10:08 Et donc là, c'est un remède finalement à cette difficulté
10:12 qui était rencontrée chaque fois qu'une oeuvre devait sortir des collections nationales,
10:18 que ce soit les restes humains, donc les oeuvres spoliées pendant la Deuxième Guerre mondiale,
10:21 ou les oeuvres, ce qu'on appelle les biens étrangers,
10:25 c'est-à-dire collectés pendant les colonisations,
10:28 il fallait trouver une solution, donc c'est une première,
10:32 ce projet est la première des lois cadres.
10:34 Parce qu'il y aura donc trois lois cadres, si je comprends bien,
10:36 et là, la première loi cadre concerne uniquement les oeuvres spoliées
10:39 durant la Seconde Guerre mondiale.
10:41 Voilà, ça concerne uniquement les oeuvres spoliées
10:43 pendant la Deuxième Guerre mondiale, mais en fond,
10:45 ça met en place une procédure qui sera identique,
10:48 j'imagine, pour chaque catégorie.
10:51 Oui, parce que là, c'est la première qui a été véritablement...

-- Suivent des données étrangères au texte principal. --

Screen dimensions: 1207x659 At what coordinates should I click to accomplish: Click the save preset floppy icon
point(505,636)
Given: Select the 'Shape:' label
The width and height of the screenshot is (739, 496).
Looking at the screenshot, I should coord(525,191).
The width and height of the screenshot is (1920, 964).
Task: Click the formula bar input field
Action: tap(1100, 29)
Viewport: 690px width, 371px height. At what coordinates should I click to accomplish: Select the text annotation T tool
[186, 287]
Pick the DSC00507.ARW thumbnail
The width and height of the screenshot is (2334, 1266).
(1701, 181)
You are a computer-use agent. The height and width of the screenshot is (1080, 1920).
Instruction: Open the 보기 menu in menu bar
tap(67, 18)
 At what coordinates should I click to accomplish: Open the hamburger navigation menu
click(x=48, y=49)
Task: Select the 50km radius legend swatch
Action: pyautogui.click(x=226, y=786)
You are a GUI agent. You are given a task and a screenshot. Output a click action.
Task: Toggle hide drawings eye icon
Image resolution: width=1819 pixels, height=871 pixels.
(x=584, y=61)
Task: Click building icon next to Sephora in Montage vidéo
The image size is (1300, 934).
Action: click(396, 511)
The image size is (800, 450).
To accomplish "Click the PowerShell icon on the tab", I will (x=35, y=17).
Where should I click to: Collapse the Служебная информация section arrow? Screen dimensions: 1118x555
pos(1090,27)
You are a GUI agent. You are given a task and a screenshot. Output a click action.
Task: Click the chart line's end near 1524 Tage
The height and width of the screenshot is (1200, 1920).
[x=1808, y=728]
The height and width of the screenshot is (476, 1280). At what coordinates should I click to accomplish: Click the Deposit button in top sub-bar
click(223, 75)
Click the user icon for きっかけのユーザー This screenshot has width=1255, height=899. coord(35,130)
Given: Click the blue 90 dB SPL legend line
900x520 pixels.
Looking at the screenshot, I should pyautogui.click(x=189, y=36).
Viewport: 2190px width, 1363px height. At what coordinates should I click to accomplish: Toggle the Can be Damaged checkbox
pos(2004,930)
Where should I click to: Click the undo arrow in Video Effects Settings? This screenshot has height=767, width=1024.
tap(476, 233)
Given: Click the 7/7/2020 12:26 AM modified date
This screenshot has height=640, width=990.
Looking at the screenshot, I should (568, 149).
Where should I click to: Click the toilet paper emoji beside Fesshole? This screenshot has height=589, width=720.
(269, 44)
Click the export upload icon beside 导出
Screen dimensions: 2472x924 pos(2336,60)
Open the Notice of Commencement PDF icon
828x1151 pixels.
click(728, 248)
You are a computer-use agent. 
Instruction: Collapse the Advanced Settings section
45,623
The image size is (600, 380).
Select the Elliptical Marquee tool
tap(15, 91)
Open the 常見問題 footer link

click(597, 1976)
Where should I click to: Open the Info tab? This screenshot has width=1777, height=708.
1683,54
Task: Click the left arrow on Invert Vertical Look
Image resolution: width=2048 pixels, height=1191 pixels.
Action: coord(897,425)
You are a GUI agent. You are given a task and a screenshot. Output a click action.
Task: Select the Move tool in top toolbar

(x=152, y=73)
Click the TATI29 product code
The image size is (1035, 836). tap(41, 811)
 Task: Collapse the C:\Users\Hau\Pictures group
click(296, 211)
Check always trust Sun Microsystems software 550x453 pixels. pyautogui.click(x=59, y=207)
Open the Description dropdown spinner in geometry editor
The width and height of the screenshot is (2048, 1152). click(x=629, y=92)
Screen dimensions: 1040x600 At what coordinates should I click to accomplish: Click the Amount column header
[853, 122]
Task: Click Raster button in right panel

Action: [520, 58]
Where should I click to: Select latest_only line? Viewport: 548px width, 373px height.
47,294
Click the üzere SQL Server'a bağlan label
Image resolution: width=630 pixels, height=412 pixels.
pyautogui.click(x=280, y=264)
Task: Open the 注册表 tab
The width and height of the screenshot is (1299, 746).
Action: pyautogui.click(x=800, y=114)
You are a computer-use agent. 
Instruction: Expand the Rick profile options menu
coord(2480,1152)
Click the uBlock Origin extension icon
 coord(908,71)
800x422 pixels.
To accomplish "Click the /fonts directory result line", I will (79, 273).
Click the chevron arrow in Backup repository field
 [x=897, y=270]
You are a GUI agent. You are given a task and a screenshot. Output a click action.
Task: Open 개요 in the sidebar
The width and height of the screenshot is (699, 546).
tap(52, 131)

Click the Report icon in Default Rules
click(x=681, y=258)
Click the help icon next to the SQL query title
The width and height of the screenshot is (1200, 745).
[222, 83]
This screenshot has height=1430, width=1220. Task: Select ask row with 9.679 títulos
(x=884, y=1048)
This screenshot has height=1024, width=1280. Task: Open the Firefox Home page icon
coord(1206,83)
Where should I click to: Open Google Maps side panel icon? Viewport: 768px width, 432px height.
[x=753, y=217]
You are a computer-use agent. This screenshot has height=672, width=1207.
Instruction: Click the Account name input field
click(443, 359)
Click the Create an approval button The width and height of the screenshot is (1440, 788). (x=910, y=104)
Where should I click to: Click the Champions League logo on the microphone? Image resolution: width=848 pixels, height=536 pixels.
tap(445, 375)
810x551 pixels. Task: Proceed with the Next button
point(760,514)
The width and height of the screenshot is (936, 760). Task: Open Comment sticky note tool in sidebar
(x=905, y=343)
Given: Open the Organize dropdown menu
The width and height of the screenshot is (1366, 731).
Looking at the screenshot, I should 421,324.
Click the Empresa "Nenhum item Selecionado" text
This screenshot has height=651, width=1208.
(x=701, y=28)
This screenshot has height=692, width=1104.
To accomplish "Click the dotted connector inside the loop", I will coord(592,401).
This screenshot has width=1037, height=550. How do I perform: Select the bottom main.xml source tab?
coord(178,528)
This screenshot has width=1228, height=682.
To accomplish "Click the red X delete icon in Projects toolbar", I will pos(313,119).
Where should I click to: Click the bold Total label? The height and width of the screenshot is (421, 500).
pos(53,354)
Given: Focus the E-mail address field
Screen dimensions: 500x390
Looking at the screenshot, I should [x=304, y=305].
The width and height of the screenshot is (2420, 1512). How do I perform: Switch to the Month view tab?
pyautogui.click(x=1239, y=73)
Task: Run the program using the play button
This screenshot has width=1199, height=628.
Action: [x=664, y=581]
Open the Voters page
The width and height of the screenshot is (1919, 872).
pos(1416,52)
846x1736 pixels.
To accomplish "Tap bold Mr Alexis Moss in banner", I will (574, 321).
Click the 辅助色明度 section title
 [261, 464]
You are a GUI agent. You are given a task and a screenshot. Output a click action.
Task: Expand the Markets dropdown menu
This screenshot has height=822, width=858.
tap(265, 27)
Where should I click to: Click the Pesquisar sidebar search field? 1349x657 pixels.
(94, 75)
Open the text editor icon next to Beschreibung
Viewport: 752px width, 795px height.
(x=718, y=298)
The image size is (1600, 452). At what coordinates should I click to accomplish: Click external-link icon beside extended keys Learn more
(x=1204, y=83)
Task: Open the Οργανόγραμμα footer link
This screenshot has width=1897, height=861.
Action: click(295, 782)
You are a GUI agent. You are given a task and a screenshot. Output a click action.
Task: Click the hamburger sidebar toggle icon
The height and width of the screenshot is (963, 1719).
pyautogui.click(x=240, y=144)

10:53 C'est la première, la différence sera à chaque fois
10:56 de trouver l'organisme qui va décider de la restituabilité d'une oeuvre.
11:02 Oui, parce qu'à chaque fois, il faut passer devant une commission
11:04 quand même qui va pouvoir...
11:05 Il faudra faire une étude historique, une recherche de provenance,
11:08 justement, c'est un peu l'enjeu de cette loi.
11:11 Et alors, justement, est-ce qu'aujourd'hui, on a dans les collections publiques
11:14 des oeuvres dont la recherche de provenance a établi
11:16 que dès que la loi sera promulguée, il faudra les sortir des collections publiques ?
11:20 Alors, je vous avoue que je ne suis pas encore dans le secret des dieux,
11:22 mais j'imagine qu'il y a déjà des oeuvres qui seraient identifiées.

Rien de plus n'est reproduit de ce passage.